# how much to charge for small catering gig?? thoughts...



## mindy buck (Jun 30, 2011)

I have about 6 yrs experience in the Food Industry (mostly fine dining) and am currently working as a first cook in Vancouver. I recently finished my apprenticeship and got my red seal, and am trying to get into catering, doing a couple gigs on the side. So far it's been mostly family + close friends, but I have managed to pick up a "real" event in september. It's for 50 people, stand-up hot and cold appies, 10-12 items total - food only: drinks, dishes, tables etc. provided by the hostess. I am looking for some feedback on what I should charge for this. What is the going rate? Do I charge an hourly rate for prep + cost out all the items....is there an easier way? Keeping in mind I am new at this, and want to keep things simple.

Any tips/ advice would be welcomed !

Thanks


----------



## shroomgirl (Aug 11, 2000)

are you staying or dropping off? 

most caterers charge per person for food, final guest count due prior (typically 1-2 weeks, but depends on estimated number, whether you order locally or bringing in special shutff etc) after that time the count may increase at a greater rate but not decrease.

If you are putting on disposable platters make sure to include their cost.

Bottom line is at the end of the day is working the gig worth it to you....if not figure out what would make it worth your time.


----------

Records for the task:
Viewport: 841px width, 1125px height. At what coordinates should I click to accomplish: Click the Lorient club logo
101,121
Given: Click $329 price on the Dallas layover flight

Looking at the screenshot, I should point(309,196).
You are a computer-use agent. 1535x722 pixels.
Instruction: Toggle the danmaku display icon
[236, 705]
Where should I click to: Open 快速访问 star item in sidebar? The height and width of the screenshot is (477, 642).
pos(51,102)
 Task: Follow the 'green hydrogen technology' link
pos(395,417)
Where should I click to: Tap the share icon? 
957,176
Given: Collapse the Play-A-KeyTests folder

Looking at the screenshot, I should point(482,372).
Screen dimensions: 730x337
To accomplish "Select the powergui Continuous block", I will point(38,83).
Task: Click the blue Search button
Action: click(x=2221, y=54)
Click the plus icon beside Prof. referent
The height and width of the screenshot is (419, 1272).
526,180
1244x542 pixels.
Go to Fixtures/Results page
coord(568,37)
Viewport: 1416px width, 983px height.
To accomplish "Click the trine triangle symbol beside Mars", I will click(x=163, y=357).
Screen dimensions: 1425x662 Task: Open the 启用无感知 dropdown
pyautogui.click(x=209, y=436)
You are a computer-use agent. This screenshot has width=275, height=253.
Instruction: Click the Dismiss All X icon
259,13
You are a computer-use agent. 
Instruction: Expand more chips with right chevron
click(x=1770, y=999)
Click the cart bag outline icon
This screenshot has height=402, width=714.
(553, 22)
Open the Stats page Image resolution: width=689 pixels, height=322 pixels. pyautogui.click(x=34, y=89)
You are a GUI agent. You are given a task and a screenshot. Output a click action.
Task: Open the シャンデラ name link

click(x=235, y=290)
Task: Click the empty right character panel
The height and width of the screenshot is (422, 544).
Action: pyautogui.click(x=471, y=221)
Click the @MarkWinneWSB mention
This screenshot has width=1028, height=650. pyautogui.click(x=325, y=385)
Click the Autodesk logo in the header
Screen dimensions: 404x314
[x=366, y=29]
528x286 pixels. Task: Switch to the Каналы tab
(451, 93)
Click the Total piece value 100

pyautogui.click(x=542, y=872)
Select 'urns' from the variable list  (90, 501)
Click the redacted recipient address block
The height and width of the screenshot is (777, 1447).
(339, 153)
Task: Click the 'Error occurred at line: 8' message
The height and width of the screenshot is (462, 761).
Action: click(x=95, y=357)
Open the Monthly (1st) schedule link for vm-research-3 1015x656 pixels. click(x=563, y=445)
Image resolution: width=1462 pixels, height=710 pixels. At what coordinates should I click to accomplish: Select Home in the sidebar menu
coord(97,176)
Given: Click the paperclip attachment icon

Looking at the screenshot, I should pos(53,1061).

Set task A:
In the catering thread, how many guests is the September event for?
Set task B:
Express the lines of the listing, from the line with "528x286 pixels. Task: Switch" to the line with "Action: click(x=95, y=357)", as a Markdown table with the columns No. and Line. Leave out blank lines.

Complete answer A:
50 people.

Complete answer B:
| No. | Line |
|---|---|
| 1 | 528x286 pixels. Task: Switch to the Каналы tab |
| 2 | (451, 93) |
| 3 | Click the Total piece value 100 |
| 4 | pyautogui.click(x=542, y=872) |
| 5 | Select 'urns' from the variable list  (90, 501) |
| 6 | Click the redacted recipient address block |
| 7 | The height and width of the screenshot is (777, 1447). |
| 8 | (339, 153) |
| 9 | Task: Click the 'Error occurred at line: 8' message |
| 10 | The height and width of the screenshot is (462, 761). |
| 11 | Action: click(x=95, y=357) |